UF Law Professors Publish Antitrust Handbook
High-profile antitrust lawsuits around the world today are dominated by issues relating to high-tech and intellectual property. A new handbook edited by UF Law Professors D. Daniel Sokol and Roger Blair takes a deep-dive into these issues.
“These are some of the highest profile companies and these are bet-the-company type issues,” said Sokol, the UF Foundation Research Professor of Law. He rattled off big names involved in these lawsuits – Apple, Amazon, Facebook, Qualcomm, Samsung, Google, Microsoft, and major pharmaceutical and media companies.
The Cambridge Handbook of Antitrust, Intellectual Property, and High Tech was published in May by Cambridge University Press.
“The idea of the handbook is to have a global approach, to really put together in-part, a retrospective of where is the scholarship to date – what do we understand about the case law and scholarship in law and economics of antitrust as it relates to high-tech and intellectual property issues,” Sokol said.
The handbook also provides analysis and policy suggestions for each topic covered.
“The overall coverage gives you a sense of what this tension is and the limits of IP and antitrust in this interface. I think it’s important because it’s not well understood,” said Blair, who is an affiliate professor of law and the Walter J. Matherly Professor of Economics. “This should help people understand better.”
The handbook brings together leading experts in economics and law from around the world to write a combined 23 chapters. Sokol co-wrote a chapter on “big data” and antitrust. Blair co-wrote a chapter on intellectual property and monopoly power.
While a somewhat imprecise term, “big data” refers to large amounts of datasets and the use of large computing power to mine value from that data, according to the Organization for Economic Co-operation and Development.
But while big data in theory could threaten consumers, Sokol explains that no cases yet exist yet linking antitrust issues to competition harms stemming from big data.
“I work through what is the evidence to date, what are the theories, what are the cases, and I argue, as of yet, the concern is a little overblown based on what we actually see in practice,” Sokol said.
Blair’s chapter discusses the natural tension between intellectual property rules and antitrust.
“IP gives you a legal monopoly for a certain period of time and antitrust laws are designed to thwart monopolies,” Blair said.
He explained that in the United States, intellectual property is superior and a company has to do something egregious in order to face penalties over an IP antitrust issue.
The handbook’s target audiences are academics, practitioners and government enforcers – in both law and economics.
“The handbook is impactful,” Sokol said. “I’ve seen citations to chapters in the handbook in governmental and inter-governmental documents in addition to various law review articles.”
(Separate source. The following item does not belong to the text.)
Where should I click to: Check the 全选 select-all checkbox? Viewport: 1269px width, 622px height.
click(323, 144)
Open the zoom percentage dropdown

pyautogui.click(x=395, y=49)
Sokol and Blair are working to organize, along with UF Professor David Sappington, Eminent Scholar in the Department of Economics and Director of the Robert F. Lanzillotti Public Policy Research Center, on an Online Platform Competition conference for March 2018. It will bring interdisciplinary experts from around the world to UF’s campus to discuss online competition issues facing major companies such as Amazon, Uber, Google, Tinder, and Apple. Blair, Sappington, and Sokol are organizing a special issue of the International Journal of Industrial Organization based on peer reviewed submissions for the conference. The conference is part of the UF Competition Policy Initiative that links faculty across colleges at the University of Florida for conferences, lecturers and research on competition related issues.
For Sokol and Blair, this is merely another of a series of collaborations on conferences and academic research projects. Together they have co-edited two other books on antitrust economics for Oxford University Press and a series of law review articles examining the goals of antitrust, antitrust health care, and efficiencies in mergers.
“Working with Roger is great,” Sokol said. “He is an economist who really comprehends law and policy. With five citations to his work by the U.S. Supreme Court and over 80 lower court decision citations, he understands how economic arguments can be used to shape case law. Many of my best experiences as an academic at the University of Florida are a result of my almost daily interactions with Roger.”